Dataset entries:

---------------

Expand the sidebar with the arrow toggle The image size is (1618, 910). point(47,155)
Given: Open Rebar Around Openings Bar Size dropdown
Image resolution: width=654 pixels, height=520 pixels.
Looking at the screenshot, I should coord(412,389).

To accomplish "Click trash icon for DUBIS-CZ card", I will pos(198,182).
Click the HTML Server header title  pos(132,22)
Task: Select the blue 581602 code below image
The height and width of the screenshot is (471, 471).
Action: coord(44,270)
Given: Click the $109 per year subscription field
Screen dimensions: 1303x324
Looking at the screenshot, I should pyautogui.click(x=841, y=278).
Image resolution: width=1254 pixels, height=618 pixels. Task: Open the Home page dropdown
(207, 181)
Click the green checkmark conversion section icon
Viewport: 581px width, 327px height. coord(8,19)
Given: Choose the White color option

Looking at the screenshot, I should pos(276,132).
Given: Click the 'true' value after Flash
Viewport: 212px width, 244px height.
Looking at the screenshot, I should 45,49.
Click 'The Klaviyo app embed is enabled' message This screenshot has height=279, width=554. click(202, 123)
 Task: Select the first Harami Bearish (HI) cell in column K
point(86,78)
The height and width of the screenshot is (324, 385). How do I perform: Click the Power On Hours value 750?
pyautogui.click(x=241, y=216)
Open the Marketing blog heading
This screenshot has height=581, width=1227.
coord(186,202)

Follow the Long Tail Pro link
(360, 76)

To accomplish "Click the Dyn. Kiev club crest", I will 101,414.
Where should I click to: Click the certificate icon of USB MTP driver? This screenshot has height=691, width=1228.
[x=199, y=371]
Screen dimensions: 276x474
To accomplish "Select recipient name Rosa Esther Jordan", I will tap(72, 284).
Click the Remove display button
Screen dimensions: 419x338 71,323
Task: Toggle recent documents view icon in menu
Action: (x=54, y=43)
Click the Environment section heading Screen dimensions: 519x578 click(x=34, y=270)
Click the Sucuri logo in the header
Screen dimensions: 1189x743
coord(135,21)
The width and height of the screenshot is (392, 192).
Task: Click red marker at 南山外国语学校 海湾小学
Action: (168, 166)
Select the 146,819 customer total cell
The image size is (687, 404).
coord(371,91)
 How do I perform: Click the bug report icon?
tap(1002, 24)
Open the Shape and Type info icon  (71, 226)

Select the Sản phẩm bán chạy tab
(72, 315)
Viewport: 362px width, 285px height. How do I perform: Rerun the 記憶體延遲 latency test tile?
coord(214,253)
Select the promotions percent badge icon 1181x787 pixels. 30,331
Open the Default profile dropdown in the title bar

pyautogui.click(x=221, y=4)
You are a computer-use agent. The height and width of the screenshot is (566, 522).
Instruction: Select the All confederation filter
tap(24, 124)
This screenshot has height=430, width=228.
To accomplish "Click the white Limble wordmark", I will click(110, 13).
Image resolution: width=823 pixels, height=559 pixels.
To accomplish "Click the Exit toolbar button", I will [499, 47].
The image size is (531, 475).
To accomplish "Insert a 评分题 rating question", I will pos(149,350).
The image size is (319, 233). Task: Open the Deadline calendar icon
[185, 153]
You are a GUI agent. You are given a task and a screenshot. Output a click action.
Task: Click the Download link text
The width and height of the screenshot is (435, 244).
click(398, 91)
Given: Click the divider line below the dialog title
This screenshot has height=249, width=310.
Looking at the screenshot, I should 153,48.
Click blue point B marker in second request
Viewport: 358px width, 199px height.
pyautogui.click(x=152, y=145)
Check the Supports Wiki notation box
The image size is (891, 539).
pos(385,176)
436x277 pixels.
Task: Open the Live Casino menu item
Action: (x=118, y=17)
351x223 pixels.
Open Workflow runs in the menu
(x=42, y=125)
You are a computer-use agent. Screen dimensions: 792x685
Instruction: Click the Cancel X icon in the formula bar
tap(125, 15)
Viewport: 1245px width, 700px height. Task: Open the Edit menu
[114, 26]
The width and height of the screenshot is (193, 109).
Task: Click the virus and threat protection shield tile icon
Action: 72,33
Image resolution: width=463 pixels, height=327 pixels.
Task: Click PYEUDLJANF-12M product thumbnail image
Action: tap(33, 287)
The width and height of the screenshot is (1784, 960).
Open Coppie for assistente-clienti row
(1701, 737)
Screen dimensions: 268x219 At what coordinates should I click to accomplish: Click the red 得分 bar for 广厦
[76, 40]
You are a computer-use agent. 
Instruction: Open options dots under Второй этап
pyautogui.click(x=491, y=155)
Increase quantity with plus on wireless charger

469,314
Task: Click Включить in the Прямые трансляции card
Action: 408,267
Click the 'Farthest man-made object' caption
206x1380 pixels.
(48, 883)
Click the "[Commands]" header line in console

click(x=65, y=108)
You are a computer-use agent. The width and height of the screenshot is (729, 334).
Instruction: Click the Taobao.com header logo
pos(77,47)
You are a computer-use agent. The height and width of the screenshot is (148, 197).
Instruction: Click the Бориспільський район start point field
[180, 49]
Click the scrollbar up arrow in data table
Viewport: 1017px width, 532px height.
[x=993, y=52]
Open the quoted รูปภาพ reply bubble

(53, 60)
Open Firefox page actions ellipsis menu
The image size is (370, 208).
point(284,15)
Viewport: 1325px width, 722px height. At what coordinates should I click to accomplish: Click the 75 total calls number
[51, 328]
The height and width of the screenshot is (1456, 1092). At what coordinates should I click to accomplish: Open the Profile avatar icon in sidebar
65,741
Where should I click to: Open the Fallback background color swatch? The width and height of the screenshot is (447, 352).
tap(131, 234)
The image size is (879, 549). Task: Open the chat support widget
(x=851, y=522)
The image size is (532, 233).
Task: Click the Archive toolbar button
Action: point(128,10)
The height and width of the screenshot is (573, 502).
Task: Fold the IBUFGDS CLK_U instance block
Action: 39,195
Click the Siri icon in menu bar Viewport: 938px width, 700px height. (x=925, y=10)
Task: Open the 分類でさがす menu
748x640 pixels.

---------------

In your reply, restate every entry exactly.

**SOLUTION TO THIS PROBLEM:**
Expand the sidebar with the arrow toggle The image size is (1618, 910). point(47,155)
Given: Open Rebar Around Openings Bar Size dropdown
Image resolution: width=654 pixels, height=520 pixels.
Looking at the screenshot, I should coord(412,389).

To accomplish "Click trash icon for DUBIS-CZ card", I will pos(198,182).
Click the HTML Server header title  pos(132,22)
Task: Select the blue 581602 code below image
The height and width of the screenshot is (471, 471).
Action: coord(44,270)
Given: Click the $109 per year subscription field
Screen dimensions: 1303x324
Looking at the screenshot, I should pyautogui.click(x=841, y=278).
Image resolution: width=1254 pixels, height=618 pixels. Task: Open the Home page dropdown
(207, 181)
Click the green checkmark conversion section icon
Viewport: 581px width, 327px height. coord(8,19)
Given: Choose the White color option

Looking at the screenshot, I should pos(276,132).
Given: Click the 'true' value after Flash
Viewport: 212px width, 244px height.
Looking at the screenshot, I should 45,49.
Click 'The Klaviyo app embed is enabled' message This screenshot has height=279, width=554. click(202, 123)
 Task: Select the first Harami Bearish (HI) cell in column K
point(86,78)
The height and width of the screenshot is (324, 385). How do I perform: Click the Power On Hours value 750?
pyautogui.click(x=241, y=216)
Open the Marketing blog heading
This screenshot has height=581, width=1227.
coord(186,202)

Follow the Long Tail Pro link
(360, 76)

To accomplish "Click the Dyn. Kiev club crest", I will 101,414.
Where should I click to: Click the certificate icon of USB MTP driver? This screenshot has height=691, width=1228.
[x=199, y=371]
Screen dimensions: 276x474
To accomplish "Select recipient name Rosa Esther Jordan", I will tap(72, 284).
Click the Remove display button
Screen dimensions: 419x338 71,323
Task: Toggle recent documents view icon in menu
Action: (x=54, y=43)
Click the Environment section heading Screen dimensions: 519x578 click(x=34, y=270)
Click the Sucuri logo in the header
Screen dimensions: 1189x743
coord(135,21)
The width and height of the screenshot is (392, 192).
Task: Click red marker at 南山外国语学校 海湾小学
Action: (168, 166)
Select the 146,819 customer total cell
The image size is (687, 404).
coord(371,91)
 How do I perform: Click the bug report icon?
tap(1002, 24)
Open the Shape and Type info icon  (71, 226)

Select the Sản phẩm bán chạy tab
(72, 315)
Viewport: 362px width, 285px height. How do I perform: Rerun the 記憶體延遲 latency test tile?
coord(214,253)
Select the promotions percent badge icon 1181x787 pixels. 30,331
Open the Default profile dropdown in the title bar

pyautogui.click(x=221, y=4)
You are a computer-use agent. The height and width of the screenshot is (566, 522).
Instruction: Select the All confederation filter
tap(24, 124)
This screenshot has height=430, width=228.
To accomplish "Click the white Limble wordmark", I will click(110, 13).
Image resolution: width=823 pixels, height=559 pixels.
To accomplish "Click the Exit toolbar button", I will [499, 47].
The image size is (531, 475).
To accomplish "Insert a 评分题 rating question", I will pos(149,350).
The image size is (319, 233). Task: Open the Deadline calendar icon
[185, 153]
You are a GUI agent. You are given a task and a screenshot. Output a click action.
Task: Click the Download link text
The width and height of the screenshot is (435, 244).
click(398, 91)
Given: Click the divider line below the dialog title
This screenshot has height=249, width=310.
Looking at the screenshot, I should 153,48.
Click blue point B marker in second request
Viewport: 358px width, 199px height.
pyautogui.click(x=152, y=145)
Check the Supports Wiki notation box
The image size is (891, 539).
pos(385,176)
436x277 pixels.
Task: Open the Live Casino menu item
Action: (x=118, y=17)
351x223 pixels.
Open Workflow runs in the menu
(x=42, y=125)
You are a computer-use agent. Screen dimensions: 792x685
Instruction: Click the Cancel X icon in the formula bar
tap(125, 15)
Viewport: 1245px width, 700px height. Task: Open the Edit menu
[114, 26]
The width and height of the screenshot is (193, 109).
Task: Click the virus and threat protection shield tile icon
Action: 72,33
Image resolution: width=463 pixels, height=327 pixels.
Task: Click PYEUDLJANF-12M product thumbnail image
Action: tap(33, 287)
The width and height of the screenshot is (1784, 960).
Open Coppie for assistente-clienti row
(1701, 737)
Screen dimensions: 268x219 At what coordinates should I click to accomplish: Click the red 得分 bar for 广厦
[76, 40]
You are a computer-use agent. 
Instruction: Open options dots under Второй этап
pyautogui.click(x=491, y=155)
Increase quantity with plus on wireless charger

469,314
Task: Click Включить in the Прямые трансляции card
Action: 408,267
Click the 'Farthest man-made object' caption
206x1380 pixels.
(48, 883)
Click the "[Commands]" header line in console

click(x=65, y=108)
You are a computer-use agent. The width and height of the screenshot is (729, 334).
Instruction: Click the Taobao.com header logo
pos(77,47)
You are a computer-use agent. The height and width of the screenshot is (148, 197).
Instruction: Click the Бориспільський район start point field
[180, 49]
Click the scrollbar up arrow in data table
Viewport: 1017px width, 532px height.
[x=993, y=52]
Open the quoted รูปภาพ reply bubble

(53, 60)
Open Firefox page actions ellipsis menu
The image size is (370, 208).
point(284,15)
Viewport: 1325px width, 722px height. At what coordinates should I click to accomplish: Click the 75 total calls number
[51, 328]
The height and width of the screenshot is (1456, 1092). At what coordinates should I click to accomplish: Open the Profile avatar icon in sidebar
65,741
Where should I click to: Open the Fallback background color swatch? The width and height of the screenshot is (447, 352).
tap(131, 234)
The image size is (879, 549). Task: Open the chat support widget
(x=851, y=522)
The image size is (532, 233).
Task: Click the Archive toolbar button
Action: point(128,10)
The height and width of the screenshot is (573, 502).
Task: Fold the IBUFGDS CLK_U instance block
Action: 39,195
Click the Siri icon in menu bar Viewport: 938px width, 700px height. (x=925, y=10)
Task: Open the 分類でさがす menu
748x640 pixels.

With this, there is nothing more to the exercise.